There's nothing to it. They even did it with the Enterprise once when
they were stuck in some kind of negative energy vortex thing. They hit
the thrusters with one pulse, and coasted out. It's the same thing with
the canoe. The energy of the jerk is imparted to the canoeist/canoe
system, and the canoe simply coasts to shore. Imagine you're standing on
the dock, holding the rope, which is attached to the canoe. Could you
jerk that rope sharply and have the canoe come to you? Of course. Same
thing. I was stuck on a raft in the middle of a pond without a paddle
once, and didn't want to get wet because Mom would kill me for playing
around in the pond (actually a backed-up drainage ditch), so I kind of
rocked it asymmetrically, turning the whole raft into sort of a paddle.
I made it back to shore.

§ **DIRECTION 1**
Copy out the records word for word, from the line containing "Given: Open the" through the end of the records, and leave out the pictures.

§ **DATA SECTION**
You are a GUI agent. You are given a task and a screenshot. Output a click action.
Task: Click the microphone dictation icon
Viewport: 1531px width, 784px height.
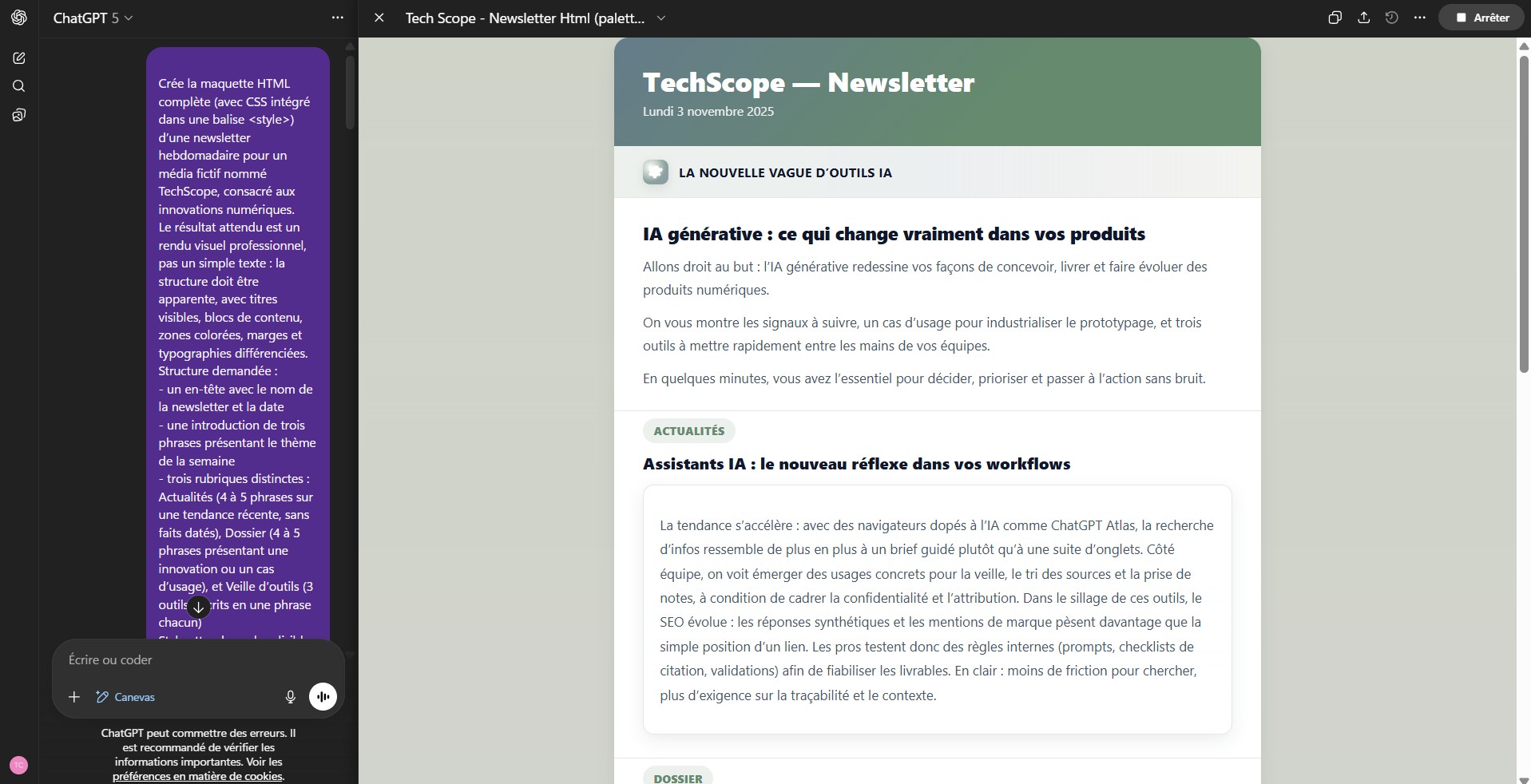pos(291,697)
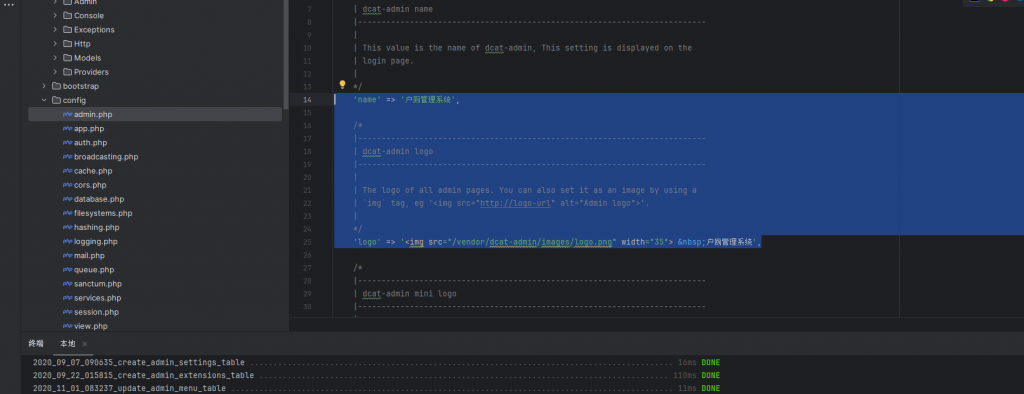This screenshot has height=394, width=1024.
Task: Click the PHP file icon beside auth.php
Action: click(x=67, y=142)
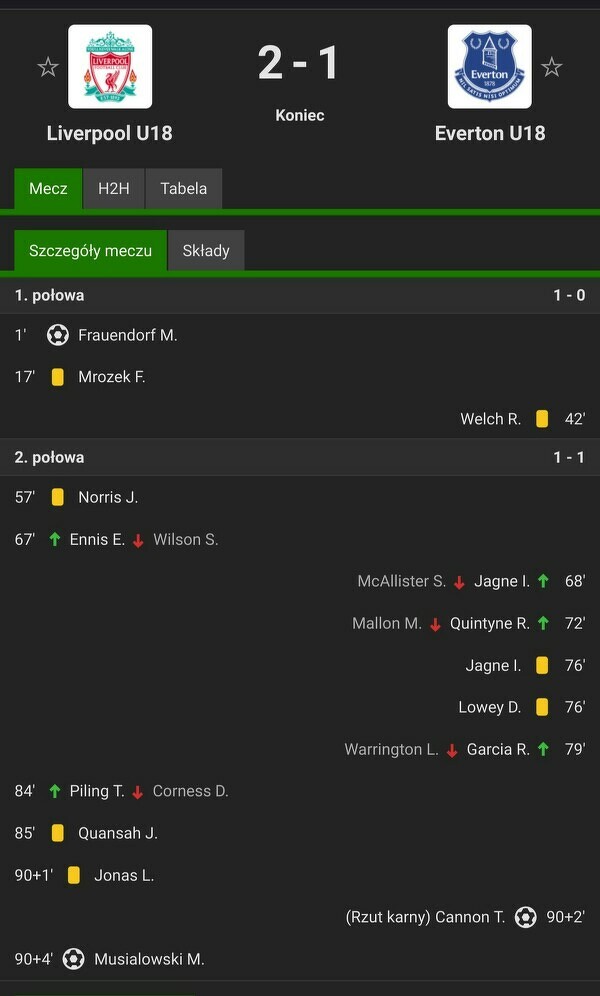Select the Mecz tab
This screenshot has width=600, height=996.
click(48, 188)
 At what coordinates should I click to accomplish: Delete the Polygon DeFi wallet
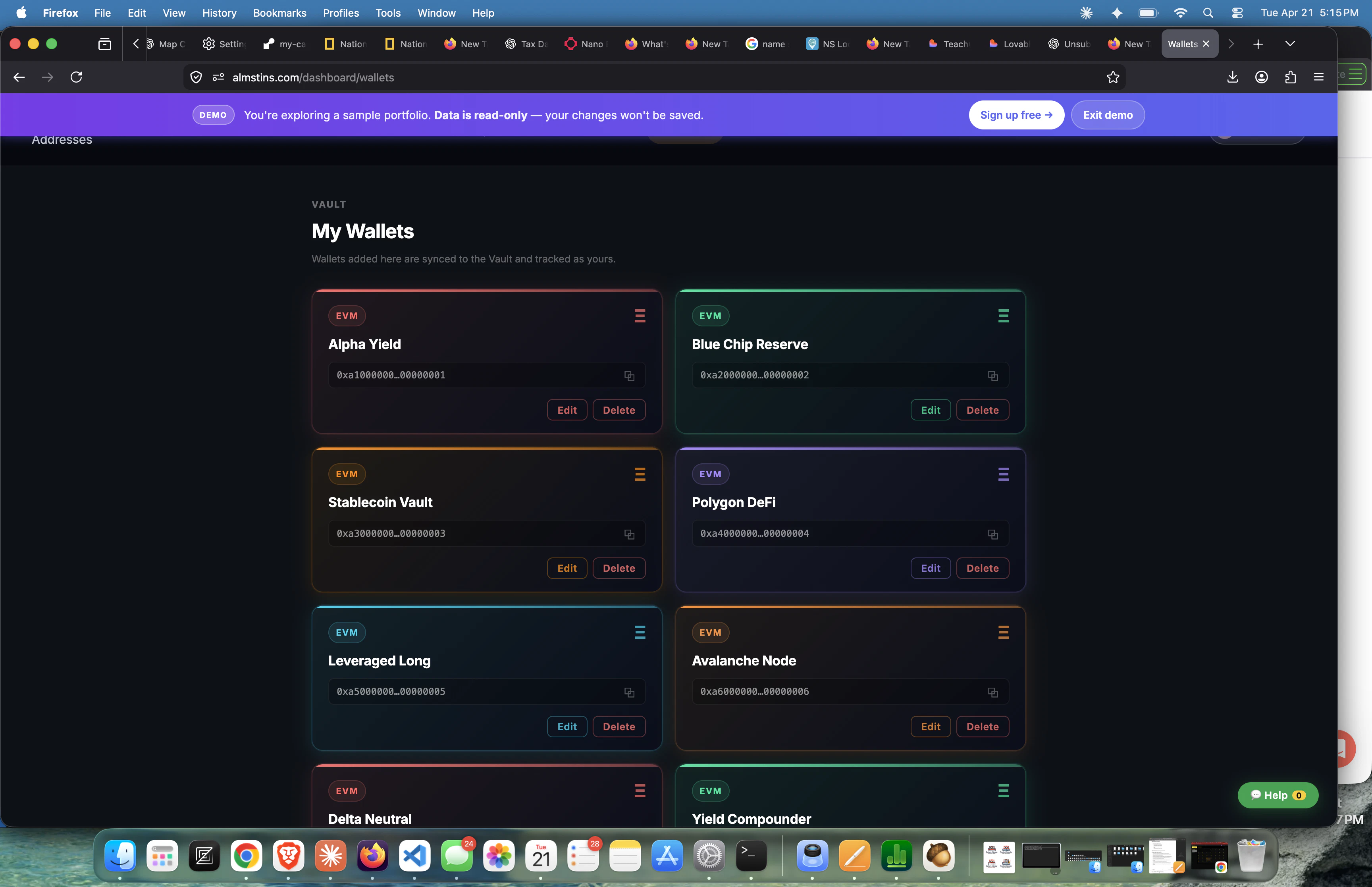pyautogui.click(x=982, y=569)
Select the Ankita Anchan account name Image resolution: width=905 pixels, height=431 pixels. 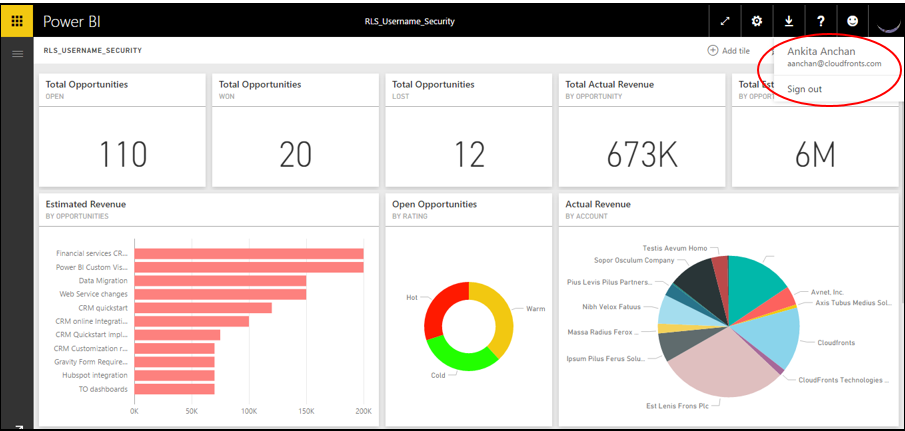coord(822,50)
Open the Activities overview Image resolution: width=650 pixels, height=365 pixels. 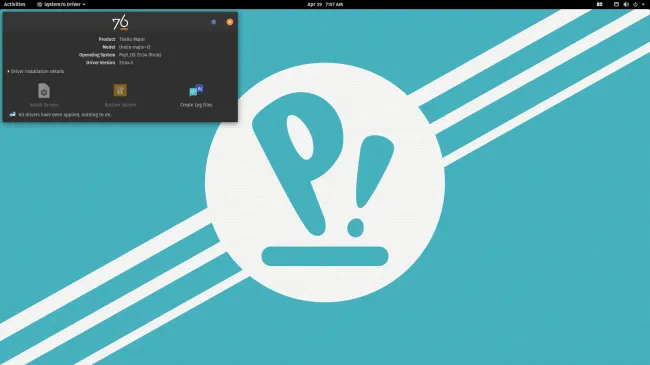click(15, 4)
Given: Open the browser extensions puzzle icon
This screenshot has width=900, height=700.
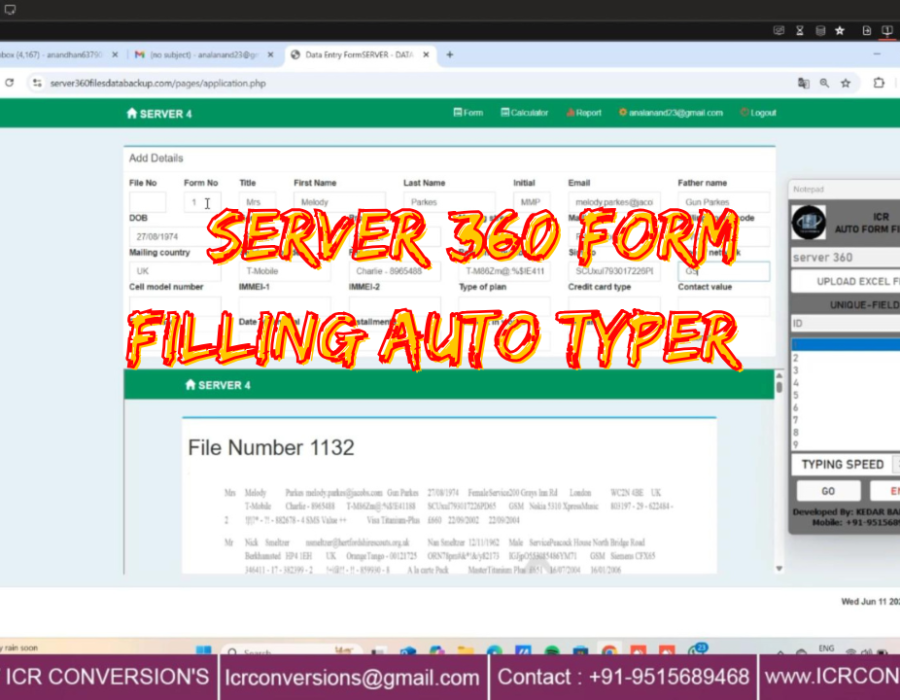Looking at the screenshot, I should click(x=879, y=83).
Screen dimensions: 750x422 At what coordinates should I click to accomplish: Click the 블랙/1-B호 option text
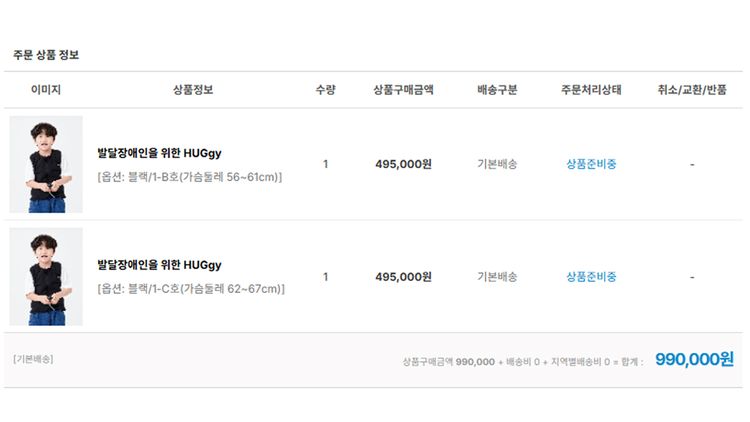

§ **DIRECTION 2**
Say whether each statement agrees with the excerpt about the canoe, and quote the words that decide it: (a) The writer was once stuck on a raft without a paddle. (b) The pond was a natural lake. (c) The Enterprise fired its thrusters in several long bursts.

§ **COMPLETE OUTPUT 1**
Given: Open the browser extensions puzzle icon
This screenshot has width=900, height=700.
Looking at the screenshot, I should click(x=879, y=83).
Screen dimensions: 750x422 At what coordinates should I click to accomplish: Click the 블랙/1-B호 option text

§ **COMPLETE OUTPUT 2**
(a) Yes: "I was stuck on a raft in the middle of a pond without a paddle once"
(b) No: "(actually a backed-up drainage ditch)"
(c) No: "They hit the thrusters with one pulse, and coasted out."